■ **WHAT THE TASK ASKS**
Retype only the lines running from the beginning of the entries below to the line with "Crear una Cuenta (67, 1503)", both included. Do not include pictures.

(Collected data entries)
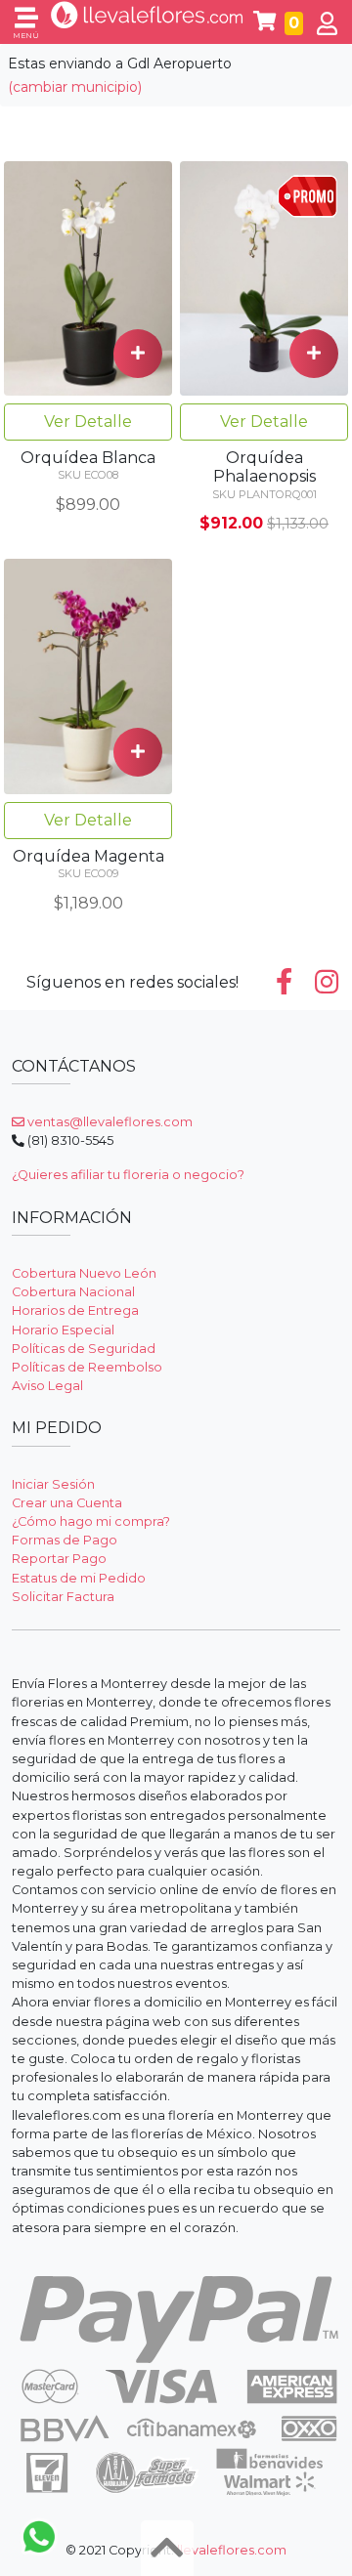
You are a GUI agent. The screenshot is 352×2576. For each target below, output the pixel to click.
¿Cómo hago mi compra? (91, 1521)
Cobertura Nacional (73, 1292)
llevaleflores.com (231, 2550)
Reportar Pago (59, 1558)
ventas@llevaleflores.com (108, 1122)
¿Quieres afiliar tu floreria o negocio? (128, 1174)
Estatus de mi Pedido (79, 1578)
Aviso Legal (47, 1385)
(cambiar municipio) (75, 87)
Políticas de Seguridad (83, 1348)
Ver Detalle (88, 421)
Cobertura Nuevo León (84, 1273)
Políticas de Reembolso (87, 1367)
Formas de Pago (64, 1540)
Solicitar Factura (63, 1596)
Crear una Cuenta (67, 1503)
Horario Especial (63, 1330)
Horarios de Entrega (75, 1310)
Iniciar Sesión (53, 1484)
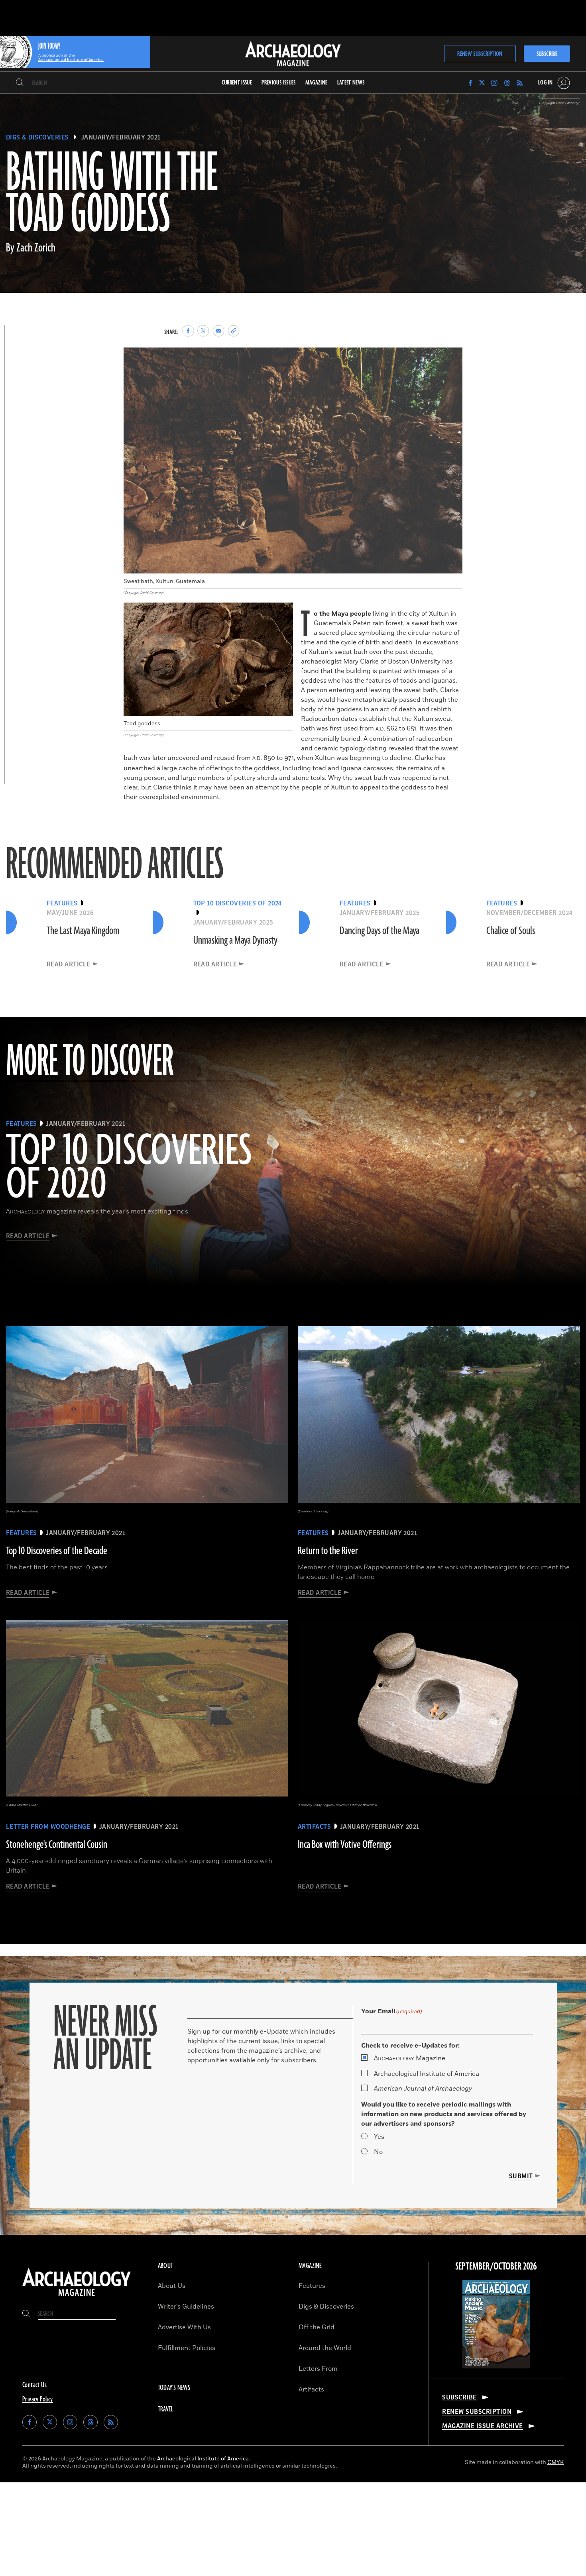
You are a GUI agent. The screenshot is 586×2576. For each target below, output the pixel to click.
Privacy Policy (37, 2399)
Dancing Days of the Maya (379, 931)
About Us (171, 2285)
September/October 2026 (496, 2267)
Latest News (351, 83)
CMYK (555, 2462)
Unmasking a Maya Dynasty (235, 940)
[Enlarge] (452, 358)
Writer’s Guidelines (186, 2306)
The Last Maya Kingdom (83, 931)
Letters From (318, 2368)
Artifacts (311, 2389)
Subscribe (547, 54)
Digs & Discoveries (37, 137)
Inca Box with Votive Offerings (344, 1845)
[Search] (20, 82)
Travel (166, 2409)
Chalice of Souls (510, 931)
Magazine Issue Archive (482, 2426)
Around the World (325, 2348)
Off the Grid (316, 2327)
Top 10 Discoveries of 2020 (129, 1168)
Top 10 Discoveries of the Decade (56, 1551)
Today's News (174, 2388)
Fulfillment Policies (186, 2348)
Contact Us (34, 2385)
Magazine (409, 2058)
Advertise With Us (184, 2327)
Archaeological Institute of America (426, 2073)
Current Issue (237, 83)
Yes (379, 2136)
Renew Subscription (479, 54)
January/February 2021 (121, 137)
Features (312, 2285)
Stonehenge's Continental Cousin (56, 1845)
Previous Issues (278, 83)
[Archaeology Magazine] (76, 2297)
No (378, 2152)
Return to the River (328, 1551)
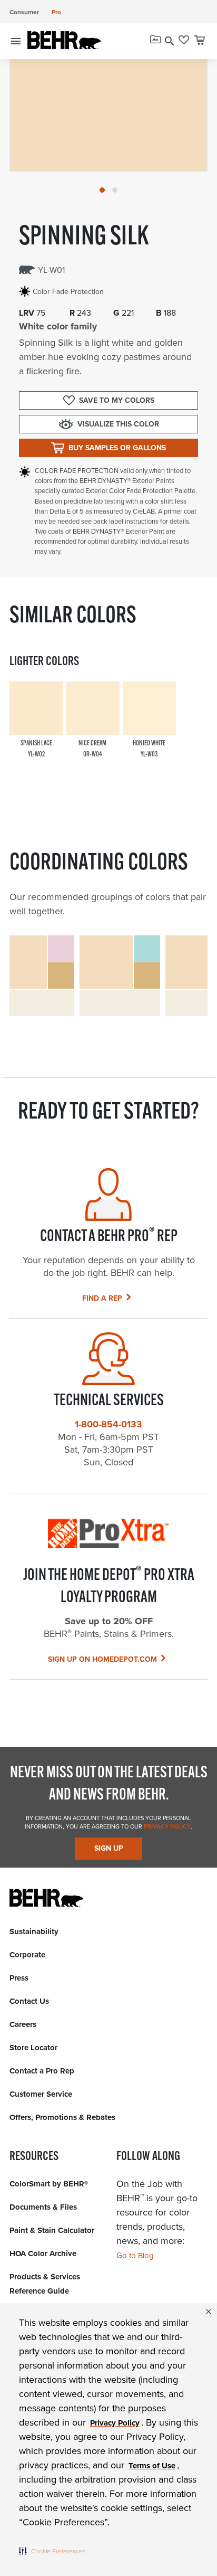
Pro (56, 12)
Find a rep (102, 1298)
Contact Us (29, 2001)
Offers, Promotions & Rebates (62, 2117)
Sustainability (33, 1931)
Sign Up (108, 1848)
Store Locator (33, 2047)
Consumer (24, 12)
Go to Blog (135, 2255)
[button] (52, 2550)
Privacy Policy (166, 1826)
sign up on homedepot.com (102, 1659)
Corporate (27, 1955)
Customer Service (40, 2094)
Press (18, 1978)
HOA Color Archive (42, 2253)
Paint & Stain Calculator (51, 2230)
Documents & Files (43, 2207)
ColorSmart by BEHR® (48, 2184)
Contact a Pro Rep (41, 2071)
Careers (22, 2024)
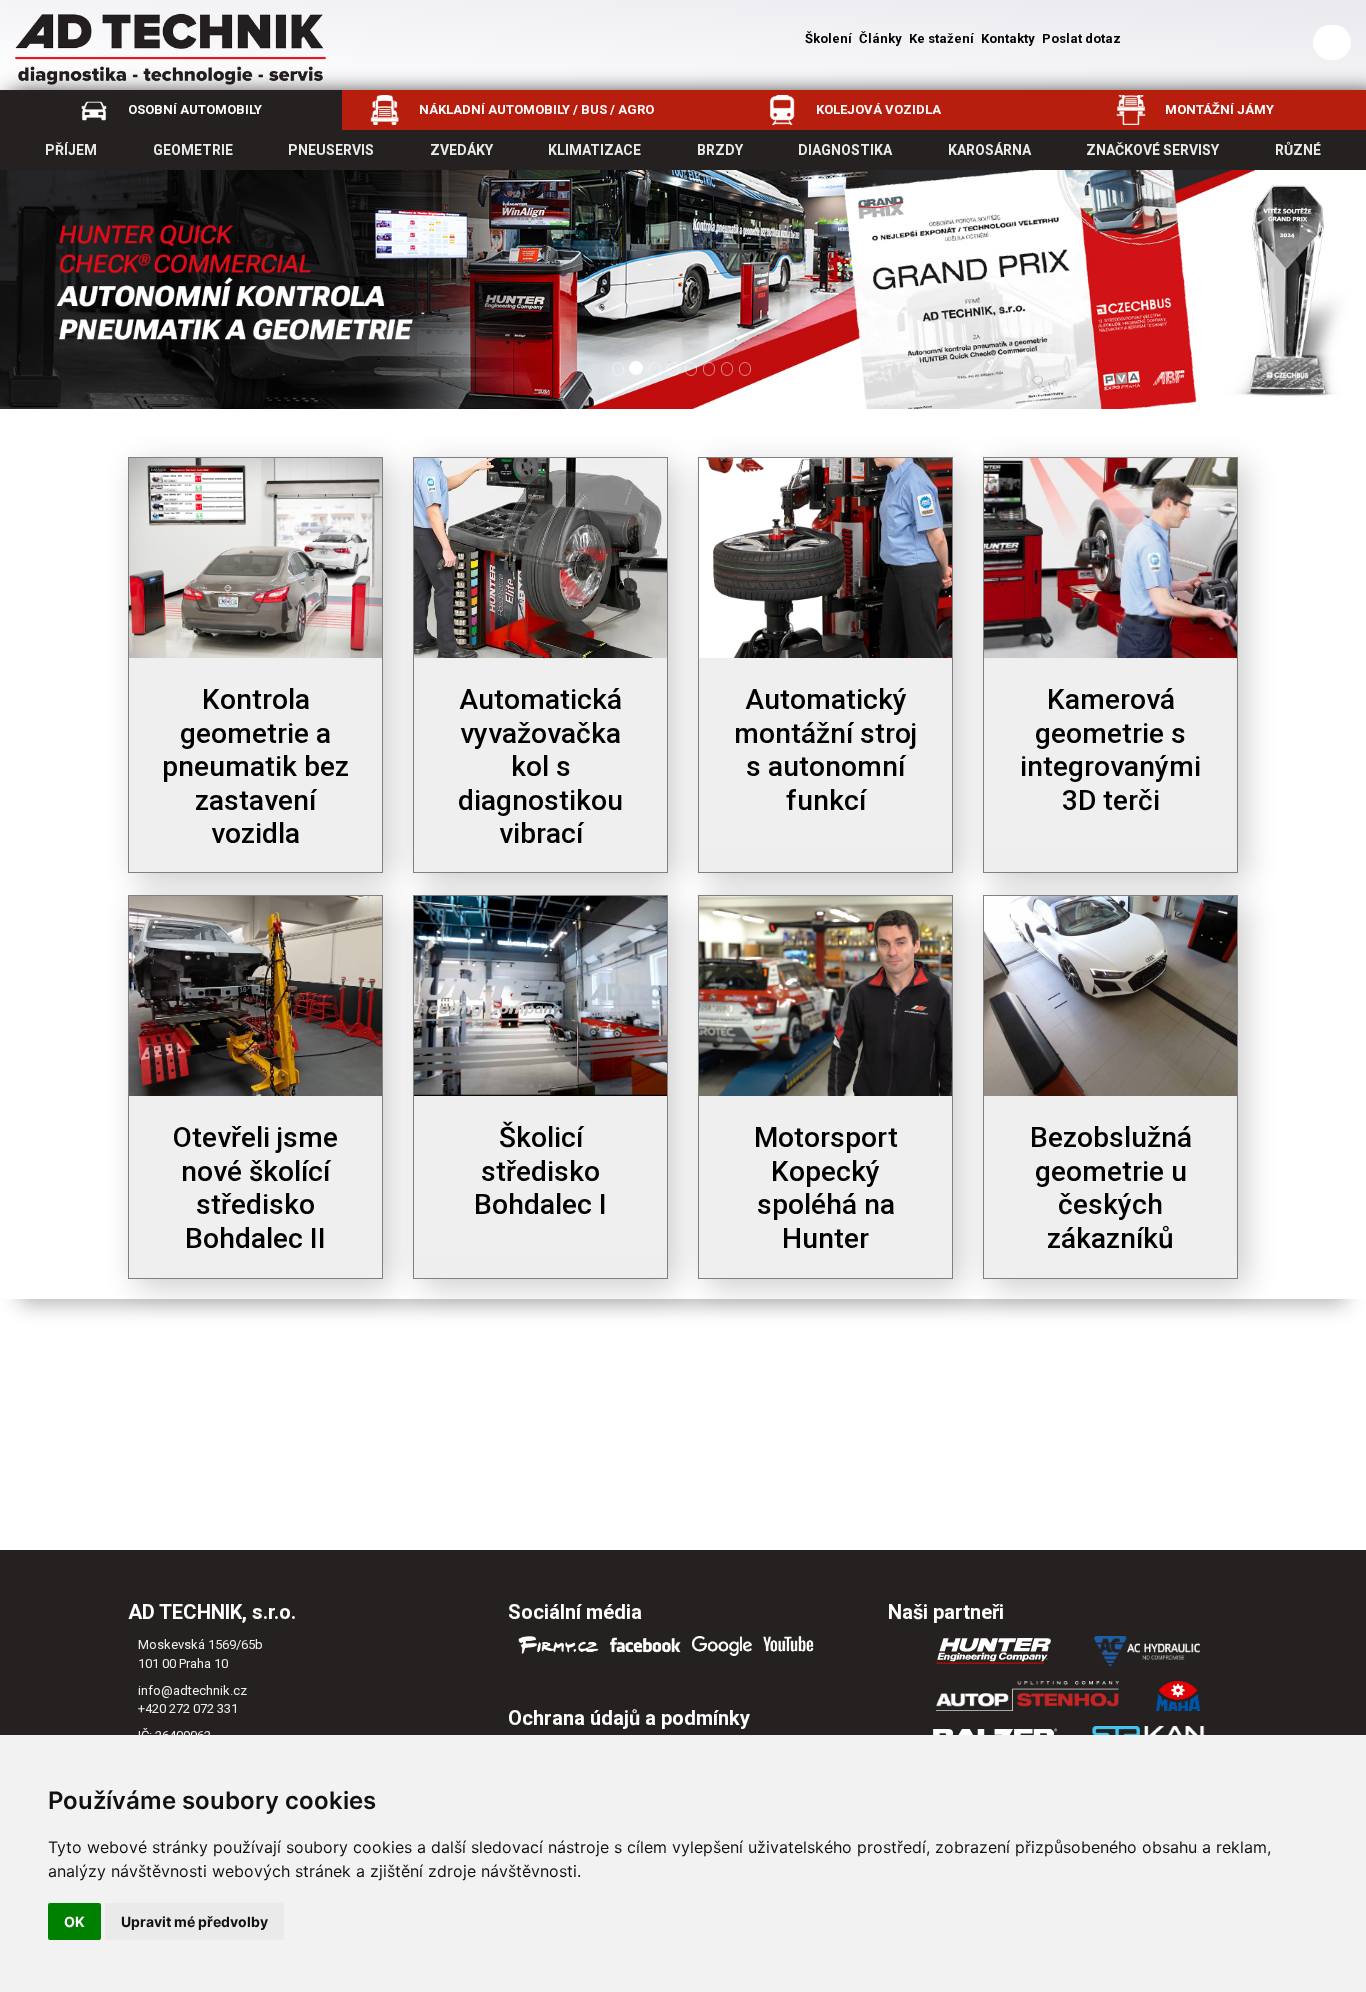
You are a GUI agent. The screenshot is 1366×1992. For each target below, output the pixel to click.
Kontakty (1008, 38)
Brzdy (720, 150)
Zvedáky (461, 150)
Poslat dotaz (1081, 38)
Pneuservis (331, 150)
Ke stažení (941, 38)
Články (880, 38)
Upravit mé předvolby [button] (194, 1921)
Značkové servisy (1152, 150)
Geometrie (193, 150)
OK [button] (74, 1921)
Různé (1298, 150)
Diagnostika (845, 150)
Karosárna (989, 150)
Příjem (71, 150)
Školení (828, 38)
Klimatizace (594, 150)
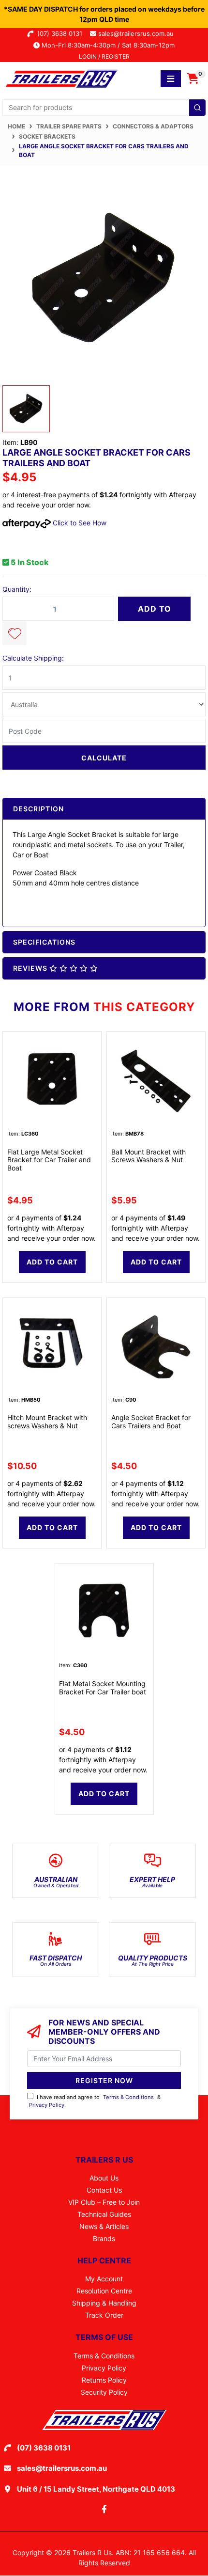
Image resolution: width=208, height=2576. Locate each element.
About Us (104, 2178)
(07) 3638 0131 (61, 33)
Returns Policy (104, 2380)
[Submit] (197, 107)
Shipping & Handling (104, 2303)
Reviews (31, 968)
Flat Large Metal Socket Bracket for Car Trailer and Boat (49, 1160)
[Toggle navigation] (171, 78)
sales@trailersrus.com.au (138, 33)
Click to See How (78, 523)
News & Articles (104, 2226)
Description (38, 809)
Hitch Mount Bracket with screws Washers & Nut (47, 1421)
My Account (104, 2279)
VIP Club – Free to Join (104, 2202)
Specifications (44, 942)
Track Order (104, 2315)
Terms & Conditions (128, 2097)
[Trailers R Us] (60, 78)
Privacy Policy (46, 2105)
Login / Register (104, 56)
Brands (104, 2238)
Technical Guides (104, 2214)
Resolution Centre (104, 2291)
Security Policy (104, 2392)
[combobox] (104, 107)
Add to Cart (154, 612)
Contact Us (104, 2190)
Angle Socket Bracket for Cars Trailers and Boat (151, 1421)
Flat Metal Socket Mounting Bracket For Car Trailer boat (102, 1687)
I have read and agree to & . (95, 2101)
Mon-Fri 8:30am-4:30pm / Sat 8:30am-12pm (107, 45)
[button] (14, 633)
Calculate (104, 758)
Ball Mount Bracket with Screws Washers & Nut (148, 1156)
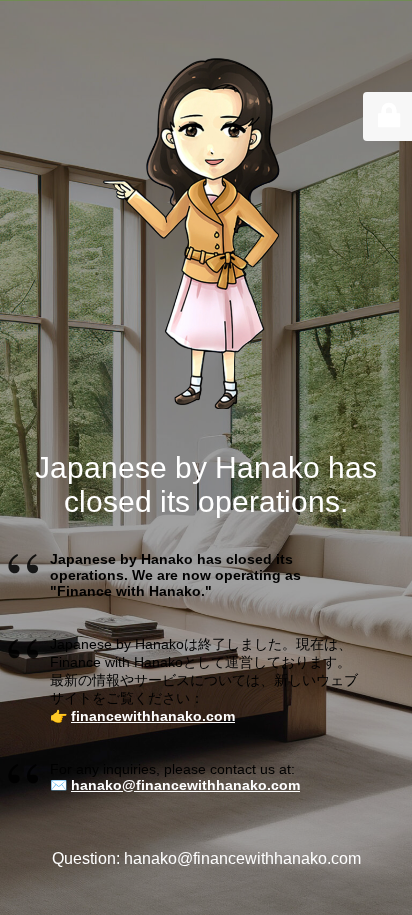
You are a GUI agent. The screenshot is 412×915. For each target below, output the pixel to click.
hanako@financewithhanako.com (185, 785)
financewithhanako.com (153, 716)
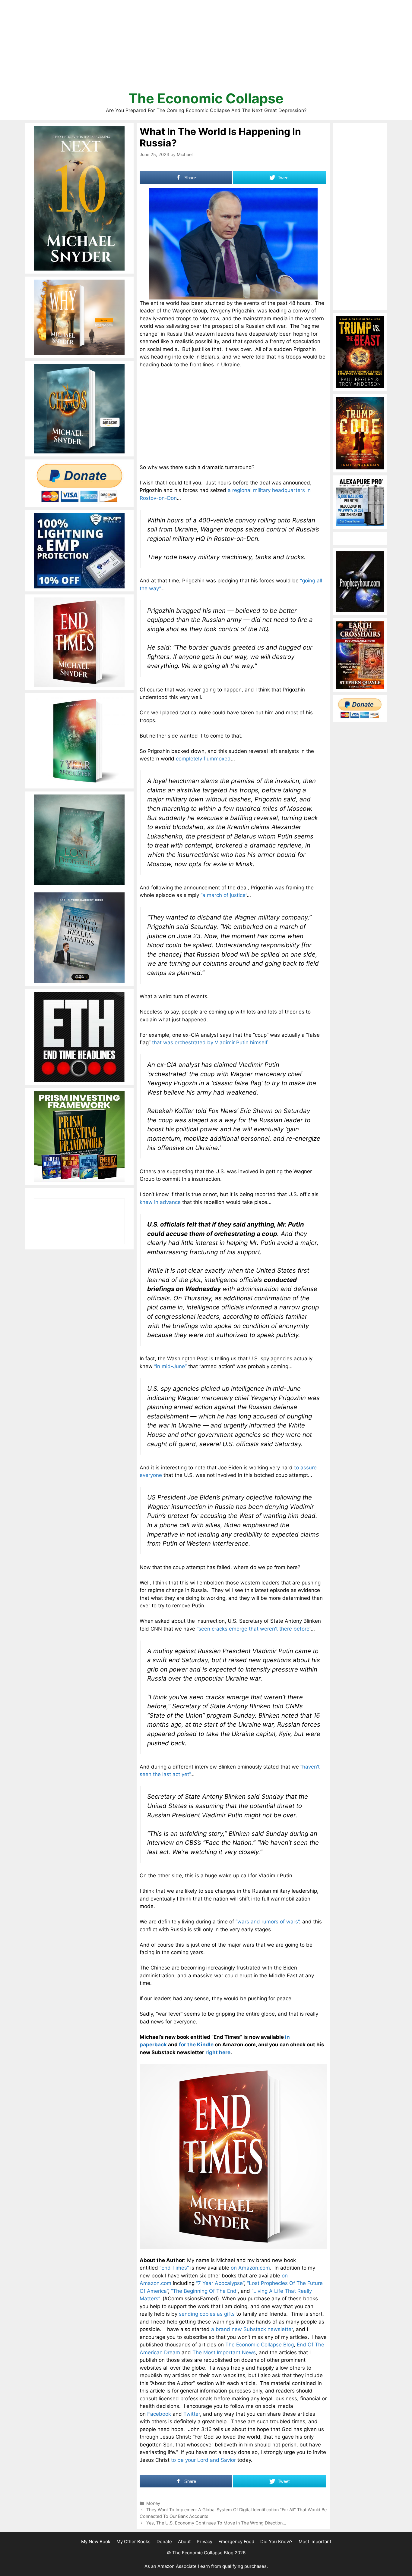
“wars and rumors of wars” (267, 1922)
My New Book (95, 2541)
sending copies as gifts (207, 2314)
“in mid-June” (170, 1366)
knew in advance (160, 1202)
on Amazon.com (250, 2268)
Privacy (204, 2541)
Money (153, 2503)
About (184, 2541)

■ **ANSWER FOR THIS EXERCISE**
You are a GUI agent. The screenshot is 352×2576. For each target below, output the pixel to click.
¿Cómo hago mi compra? (91, 1521)
Cobertura Nacional (73, 1292)
llevaleflores.com (231, 2550)
Reportar Pago (59, 1558)
ventas@llevaleflores.com (108, 1122)
¿Quieres afiliar tu floreria o negocio? (128, 1174)
Estatus de mi Pedido (79, 1578)
Aviso Legal (47, 1385)
(cambiar municipio) (75, 87)
Políticas de Seguridad (83, 1348)
Ver Detalle (88, 421)
Cobertura Nuevo León (84, 1273)
Políticas de Reembolso (87, 1367)
Formas de Pago (64, 1540)
Solicitar Factura (63, 1596)
Crear una Cuenta (67, 1503)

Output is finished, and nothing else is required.